In 1924 she married Harold H. Wiggers. When their three oldest children were young, the family moved to Eldridge, where Wiggers worked many long hours in the family poultry and egg business. In 1948, the family moved to a farm outside Eldridge. When the youngest two children were young, Wiggers returned to teaching in the Davenport School District, and also attended night classes at Marycrest College to obtain her four-year teaching degree.

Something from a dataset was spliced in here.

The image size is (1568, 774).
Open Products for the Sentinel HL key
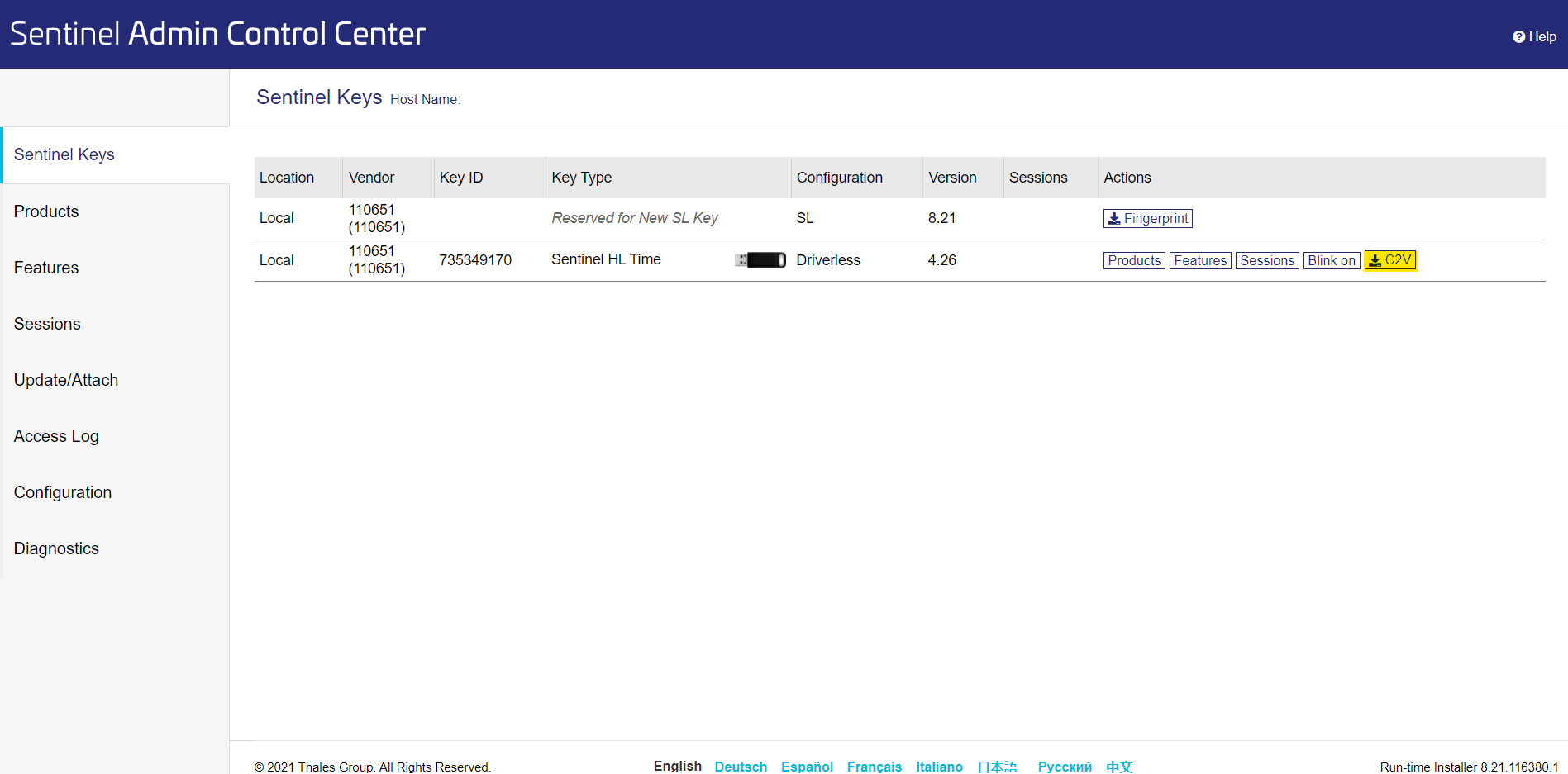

She graduated in 1958 and continued to teach until her retirement in 1967.
Wiggers was honored on the Plaza of Heroines by Maryanne and Kenneth Wiggers, who write that they chose to honor her “in hopes that her life will be an inspiration to those who read about her as much as it has been to those who knew and love her.”
Lottie Quist Wheelock
Lottie Lucretia Quist was born on Jan. 2, 1885, near Essex, Iowa. After completing the ninth grade, she began teaching in country schools in Harrison County, Iowa. Later, after completing several months of a business course in Fremont, Nebraska, she worked for two mercantile companies in Nebraska. She then moved to the South Dakota School of Mines at Rapid City, South Dakota, where she served as registrar and secretary to the president.
In 1914 she married Harry Ellis Wheelock, a graduate of the South Dakota School of Mines, and they had two sons in the next two years. They settled in Mogollon, New Mexico, with subsequent career moves taking them to Lordsburg and Silver City, New Mexico.
In 1922, Harry Wheelock accepted an engineering position for a mining company in Cusihuiriachi, Chihuahua, Mexico. A third son was born in 1925. Because the mining company was located in a remote village, Wheelock became a homeschooler, teaching her three sons and the daughters of a mining company administrator. The curriculum she administered ranged from art and literature to classical mythology, history, science and mathematics.
The Wheelocks retired to Missouri Valley, Iowa, where she was an active participant in several study groups and served as treasurer of the Presbyterian church for a number of years.
Wheelock died on March 24, 1980. She was honored on the Plaza of Heroines by her son, Thomas D. Wheelock.